Repeat the records below word for word, starting with their first line and going on through the line that contains "(x=54, y=351)".

** start of GIVEN INFORMATION **

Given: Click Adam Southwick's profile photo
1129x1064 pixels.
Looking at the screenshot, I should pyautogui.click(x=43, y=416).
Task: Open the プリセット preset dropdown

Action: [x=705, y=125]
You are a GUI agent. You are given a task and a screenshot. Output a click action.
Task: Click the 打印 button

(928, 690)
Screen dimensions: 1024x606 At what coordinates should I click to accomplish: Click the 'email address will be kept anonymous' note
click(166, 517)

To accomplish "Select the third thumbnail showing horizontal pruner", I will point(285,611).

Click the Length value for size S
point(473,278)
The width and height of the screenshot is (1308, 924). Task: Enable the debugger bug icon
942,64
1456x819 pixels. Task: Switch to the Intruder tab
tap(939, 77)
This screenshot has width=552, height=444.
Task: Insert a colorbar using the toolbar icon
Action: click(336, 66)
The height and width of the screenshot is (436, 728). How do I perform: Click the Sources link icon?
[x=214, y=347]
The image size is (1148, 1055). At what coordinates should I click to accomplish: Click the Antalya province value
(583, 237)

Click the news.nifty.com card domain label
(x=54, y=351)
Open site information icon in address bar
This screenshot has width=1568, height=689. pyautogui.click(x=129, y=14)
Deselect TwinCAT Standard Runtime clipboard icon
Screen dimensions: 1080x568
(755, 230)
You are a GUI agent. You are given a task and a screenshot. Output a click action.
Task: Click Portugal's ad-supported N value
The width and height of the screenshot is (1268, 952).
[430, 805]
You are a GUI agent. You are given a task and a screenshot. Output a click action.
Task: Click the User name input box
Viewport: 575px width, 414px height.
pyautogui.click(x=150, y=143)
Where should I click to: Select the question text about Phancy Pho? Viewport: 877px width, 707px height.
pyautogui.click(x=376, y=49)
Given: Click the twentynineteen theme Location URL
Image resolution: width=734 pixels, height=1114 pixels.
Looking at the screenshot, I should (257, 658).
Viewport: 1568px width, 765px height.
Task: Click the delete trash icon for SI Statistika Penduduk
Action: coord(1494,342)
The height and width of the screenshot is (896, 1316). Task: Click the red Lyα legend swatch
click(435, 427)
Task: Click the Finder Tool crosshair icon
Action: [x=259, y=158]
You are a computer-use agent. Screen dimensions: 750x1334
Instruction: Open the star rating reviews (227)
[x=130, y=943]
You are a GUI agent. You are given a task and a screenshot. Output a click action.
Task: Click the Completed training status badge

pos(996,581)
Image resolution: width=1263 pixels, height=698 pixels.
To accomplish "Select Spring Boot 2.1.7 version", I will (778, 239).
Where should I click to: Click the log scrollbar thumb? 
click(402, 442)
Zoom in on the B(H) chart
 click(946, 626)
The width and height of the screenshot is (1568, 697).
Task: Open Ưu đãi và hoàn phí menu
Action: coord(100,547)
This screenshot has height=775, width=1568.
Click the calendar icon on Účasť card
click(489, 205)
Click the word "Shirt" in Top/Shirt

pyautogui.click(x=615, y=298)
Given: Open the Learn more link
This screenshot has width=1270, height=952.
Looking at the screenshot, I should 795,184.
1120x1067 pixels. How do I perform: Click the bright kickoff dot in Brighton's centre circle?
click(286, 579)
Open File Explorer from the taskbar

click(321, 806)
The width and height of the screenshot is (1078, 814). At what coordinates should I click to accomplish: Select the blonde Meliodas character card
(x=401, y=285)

** end of GIVEN INFORMATION **

TASK RESULT:
Given: Click Adam Southwick's profile photo
1129x1064 pixels.
Looking at the screenshot, I should pyautogui.click(x=43, y=416).
Task: Open the プリセット preset dropdown

Action: [x=705, y=125]
You are a GUI agent. You are given a task and a screenshot. Output a click action.
Task: Click the 打印 button

(928, 690)
Screen dimensions: 1024x606 At what coordinates should I click to accomplish: Click the 'email address will be kept anonymous' note
click(166, 517)

To accomplish "Select the third thumbnail showing horizontal pruner", I will point(285,611).

Click the Length value for size S
point(473,278)
The width and height of the screenshot is (1308, 924). Task: Enable the debugger bug icon
942,64
1456x819 pixels. Task: Switch to the Intruder tab
tap(939, 77)
This screenshot has width=552, height=444.
Task: Insert a colorbar using the toolbar icon
Action: click(336, 66)
The height and width of the screenshot is (436, 728). How do I perform: Click the Sources link icon?
[x=214, y=347]
The image size is (1148, 1055). At what coordinates should I click to accomplish: Click the Antalya province value
(583, 237)

Click the news.nifty.com card domain label
(x=54, y=351)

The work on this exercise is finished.